- List of tasks:
**1.** Rewrite the commentary on newspaper losses between "The easy shots" and "hell of beating.", inclusive, putting "thrashing" wherever "beating" appears.
**2.** In the commentary on newspaper losses, why does the writer stop mocking the Guardian? Answer in one to three sentences.
**3.** Continue the commentary on newspaper losses from the point where it ends.

- Document passage:

┌──

With the news yesterday that the Guardian and Observer posted an annual loss of £44 million, (or some £76 million before tax) adding to the announced losses of the Independent, (£18 million, pre Tax) and the continued speculation about the losses at the Times and Sunday Times leading to a possible sale, there is an easy gag to be made in the fact that every leading left wing media voice is now employed by a massively loss making company in a failing and dysfunctional industry.
The easy shots just rush to the tongue and the keyboard addicted fingers, don't they? Polly Toynbee? George Monbiot? Seumas Milne? Your boys took one hell of beating.
I mean, sustained losses are OK for the Independent, whose sugar daddy billionaire stands ready to provide succour to radical voices and alternative views. A loss is survivable at the Times, which as a premium brand will surely prove attractive to some other member of the Forbes Rich List when Mr Murdoch finally decides he's had enough of simultaenously being despised and throwing millions of pounds away. They'll survive, but how long can the Guardian finance itself by selling off Scott trust silver?
For those commentators who enjoy savaging the various delusions of failing corporations, replete with tedious management speak about transformation plans, the use of jargon to cover up cuts to key departments and blindness to historical levels of incompetence, mismanagement from corporate leaders who are remarkably well rewarded considering their track record of failure, it must be a comfort to know that they have such easy targets so close to home.
See, I like the Guardian, and I can hardly stop myself. It's the self righteous smugness. It drips away at your sympathy until all that is left is schadenfreude.
But then I stopped. After all, I'm in politics, and if there is one group of people who have absolutely no right to chide others for their failures and vanities without then pausing to consider how they themselves are seen it is political advisers.

└──

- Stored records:
┌──

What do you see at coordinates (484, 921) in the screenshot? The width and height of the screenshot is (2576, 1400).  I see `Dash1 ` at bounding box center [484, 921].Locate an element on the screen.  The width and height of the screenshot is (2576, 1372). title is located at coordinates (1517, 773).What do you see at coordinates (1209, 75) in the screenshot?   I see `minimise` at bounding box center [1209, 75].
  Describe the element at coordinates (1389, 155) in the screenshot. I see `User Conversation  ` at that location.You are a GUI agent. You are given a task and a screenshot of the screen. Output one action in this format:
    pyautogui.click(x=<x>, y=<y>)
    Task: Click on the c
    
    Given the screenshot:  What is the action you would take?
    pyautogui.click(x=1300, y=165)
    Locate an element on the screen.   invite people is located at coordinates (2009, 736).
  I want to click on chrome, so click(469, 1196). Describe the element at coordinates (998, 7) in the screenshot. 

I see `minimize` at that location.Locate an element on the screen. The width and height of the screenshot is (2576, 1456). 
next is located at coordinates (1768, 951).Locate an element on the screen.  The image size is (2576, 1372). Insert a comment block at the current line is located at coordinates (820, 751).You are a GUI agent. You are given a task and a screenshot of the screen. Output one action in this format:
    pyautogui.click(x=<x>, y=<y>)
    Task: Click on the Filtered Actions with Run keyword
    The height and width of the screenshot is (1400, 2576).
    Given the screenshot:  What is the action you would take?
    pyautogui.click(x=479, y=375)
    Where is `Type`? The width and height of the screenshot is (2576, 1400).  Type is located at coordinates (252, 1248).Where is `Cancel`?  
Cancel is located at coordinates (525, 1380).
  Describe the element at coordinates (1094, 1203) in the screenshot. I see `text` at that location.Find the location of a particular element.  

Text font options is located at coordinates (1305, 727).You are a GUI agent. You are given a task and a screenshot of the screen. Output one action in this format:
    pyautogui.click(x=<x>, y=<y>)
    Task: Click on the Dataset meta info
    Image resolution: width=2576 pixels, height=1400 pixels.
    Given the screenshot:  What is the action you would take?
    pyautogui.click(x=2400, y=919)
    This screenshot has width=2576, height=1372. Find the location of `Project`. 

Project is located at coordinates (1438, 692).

└──

- Answers per task:
**1.**
The easy shots just rush to the tongue and the keyboard addicted fingers, don't they? Polly Toynbee? George Monbiot? Seumas Milne? Your boys took one hell of thrashing.

**2.** The writer works in politics. Political advisers, more than any other group, have no right to chide others for their failures and vanities without first considering how they themselves are seen.

**3.**
Because frankly, right now, politics is in a much worse state than Broadsheet newspapers.
Let me put it this way. In January 2008, after the Northern rock crash, the election that never was and so on, the Government had a satisfaction rating of minus 33, the Prime Minister had a satisfaction rating of minus sixteen, and the leader of the Opposition had a satisfaction rating of minus seven.
Four and a half years later, the Government has a satisfaction rating of minus 42, the Prime Minister has a rating of minus 27, and the leader of the opposition has a rating of minus eighteen*.
This is terrifying enough, but what really scares me is every newspaper column I read speaks only about the relative change in the terms of political trade sparked by the collapse of Cameron and the relative revival of Ed Miliband, and barely pays attention to the fact that the entire edifice of British politics is on the shakiest of grounds.
If politics was a business, it'd be regarded as being in a worse state than G4S, never mind the Guardian.
Yet what do we do, those of us in the political class? We preach, and we lecture, we take comfort in our victories, and relish the humiliation of our enemies.
Perhaps I'm being overly pessimistic, but right now, politics is a failing industry. In the select committee of the public imagination, it is politics that should be begging for humble forgiveness, paying the price for past hubris and beginning, not with assertions of our own moral superiority, but an awareness of our very real fallibility.
Of course, partisan thoughts like mine, that Ed Miliband is uniquely placed, if he chose ,to channel a new political humility and sense of limitation, through a focus on select, small, practical steps of useful rehabilitation and renewal, in the place of bombast, grand missions and vainglorious ambitions, should be firmly resisted. It's that sort of thinking that got us into this mess.
*These are the Mori ratings for July. I'd originally included the June numbers, but July is a little worse, for everyone.